-- START --

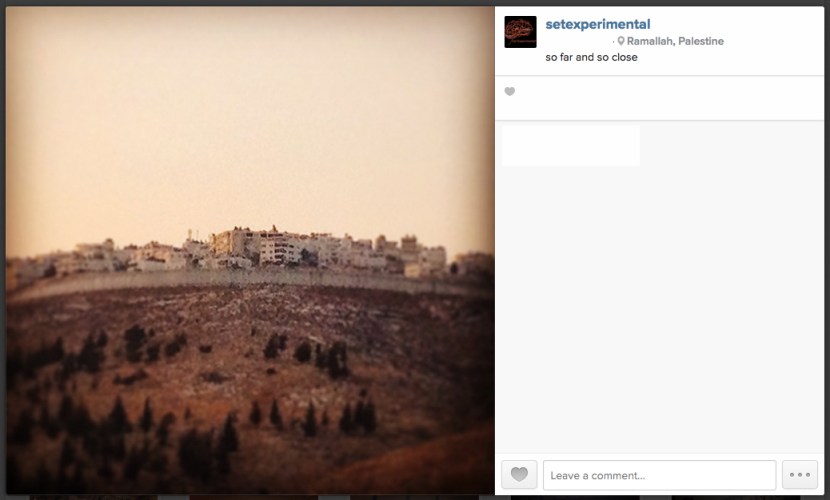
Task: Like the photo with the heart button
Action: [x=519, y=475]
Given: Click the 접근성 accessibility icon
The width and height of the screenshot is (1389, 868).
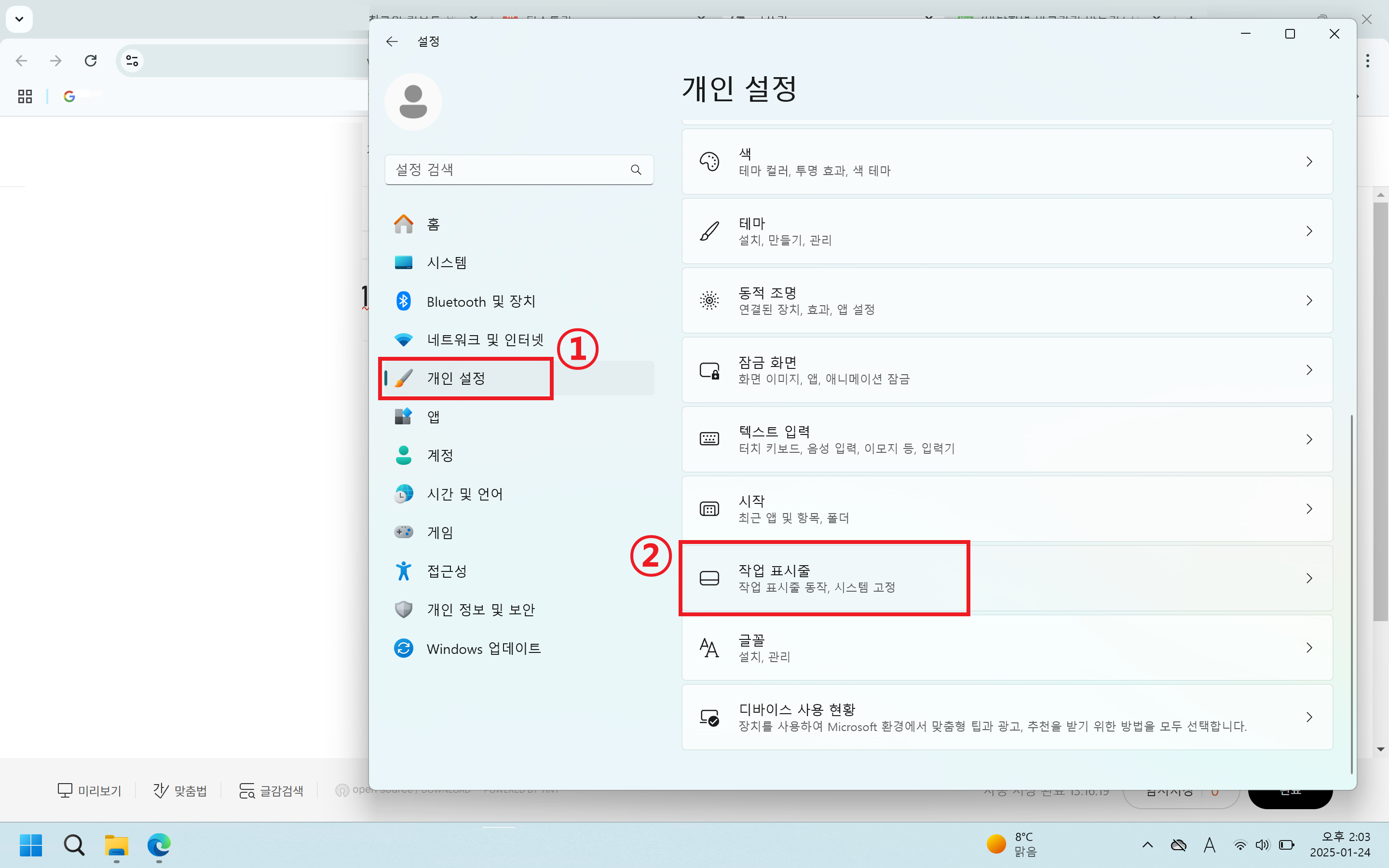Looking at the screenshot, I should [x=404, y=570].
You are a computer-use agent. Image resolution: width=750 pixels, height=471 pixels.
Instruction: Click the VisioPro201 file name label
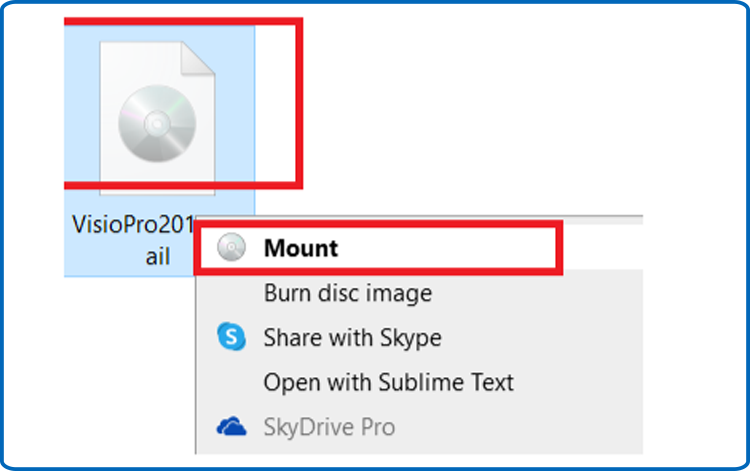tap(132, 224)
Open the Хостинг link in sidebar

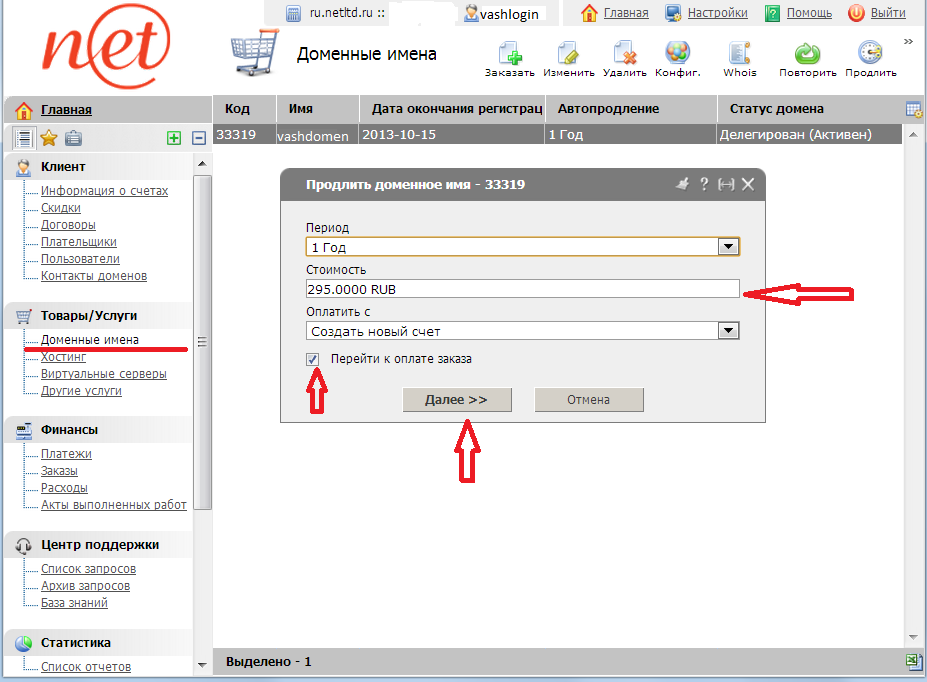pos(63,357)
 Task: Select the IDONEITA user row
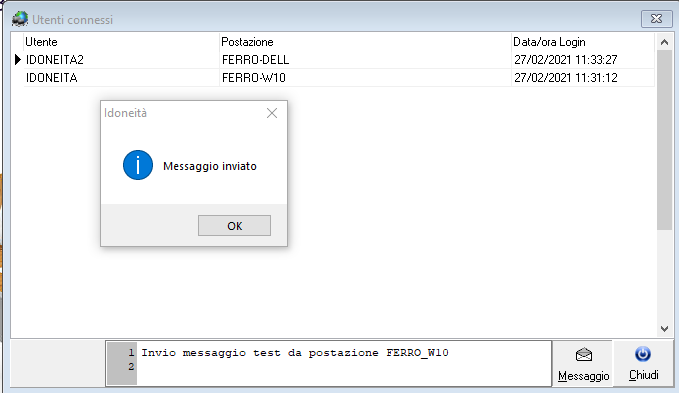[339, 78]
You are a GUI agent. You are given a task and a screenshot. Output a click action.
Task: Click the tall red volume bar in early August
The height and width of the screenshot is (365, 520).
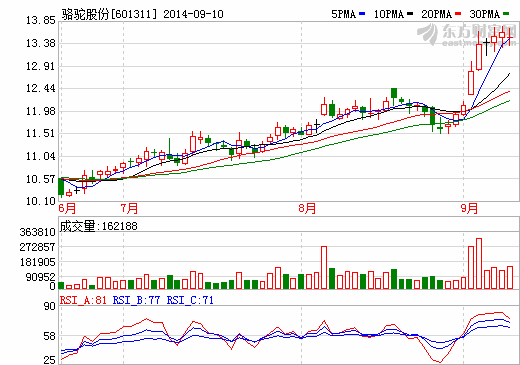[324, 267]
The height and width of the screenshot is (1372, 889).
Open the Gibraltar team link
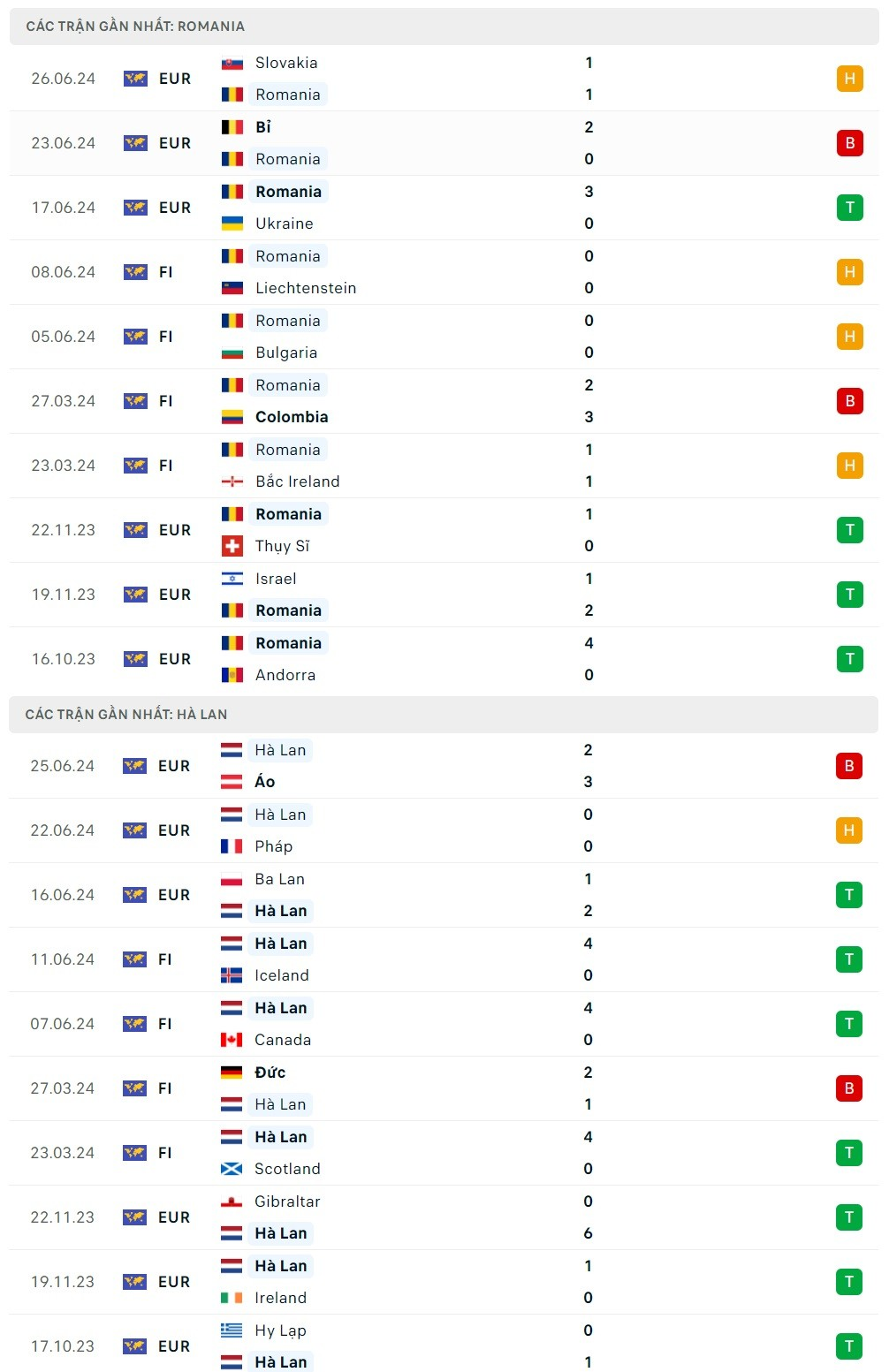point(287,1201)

-- END --
-- START --

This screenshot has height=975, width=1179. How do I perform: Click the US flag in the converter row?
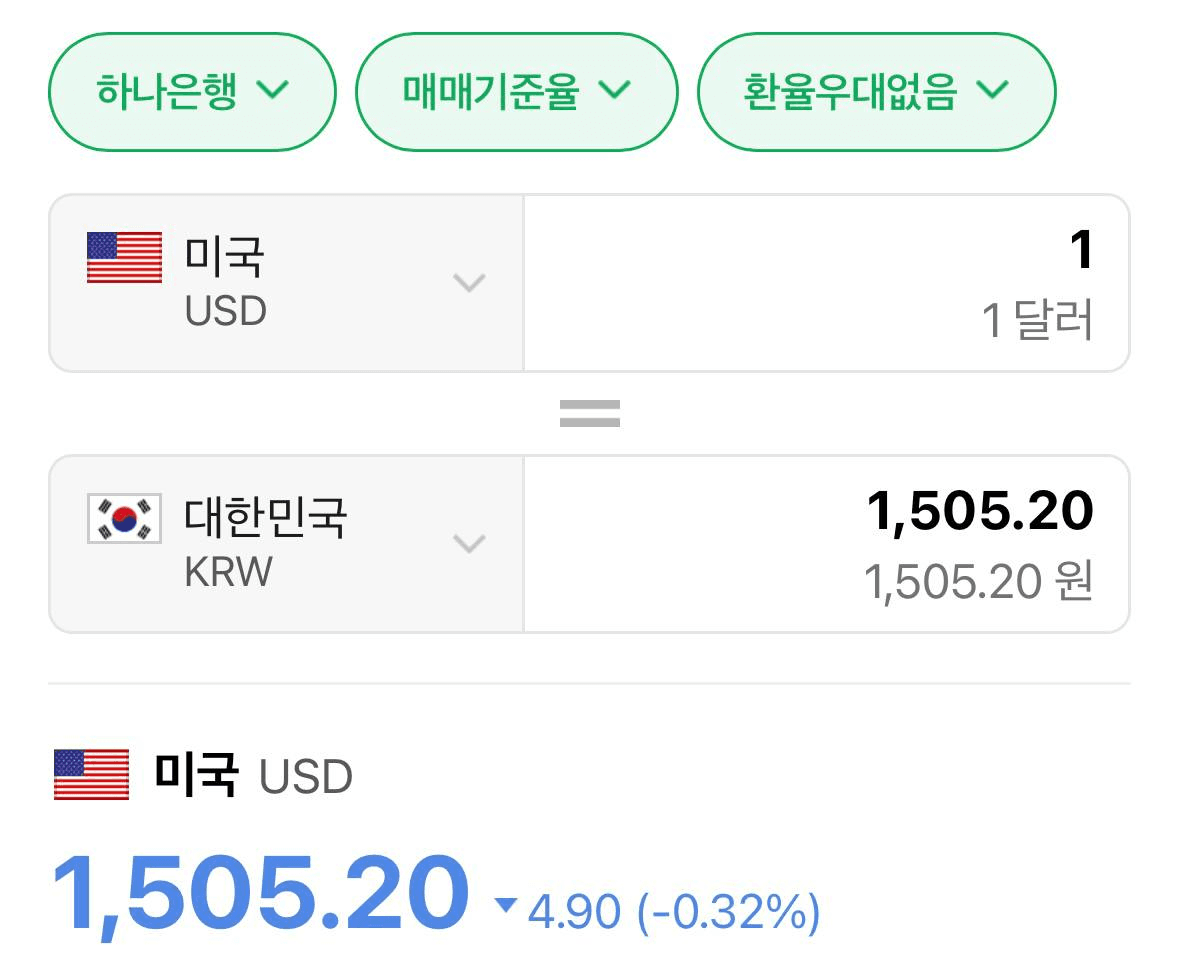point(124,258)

-- END --

__Task to carry out__
Reproduce the lines of the listing without any changes, from the line containing "Given: Click the 접근성 accessibility icon" up to and including the line containing "point(287,1201)". Omit the pictures from your answer.

__Task output__
Given: Click the 접근성 accessibility icon
The width and height of the screenshot is (1389, 868).
Looking at the screenshot, I should [x=404, y=570].
You are a computer-use agent. Image resolution: width=750 pixels, height=471 pixels.
Instruction: Click the VisioPro201 file name label
tap(132, 224)
Open the Хостинг link in sidebar

pos(63,357)
 Task: Select the IDONEITA user row
[339, 78]
You are a GUI agent. You are given a task and a screenshot. Output a click action.
Task: Click the tall red volume bar in early August
The height and width of the screenshot is (365, 520).
[324, 267]
The height and width of the screenshot is (1372, 889).
Open the Gibraltar team link
point(287,1201)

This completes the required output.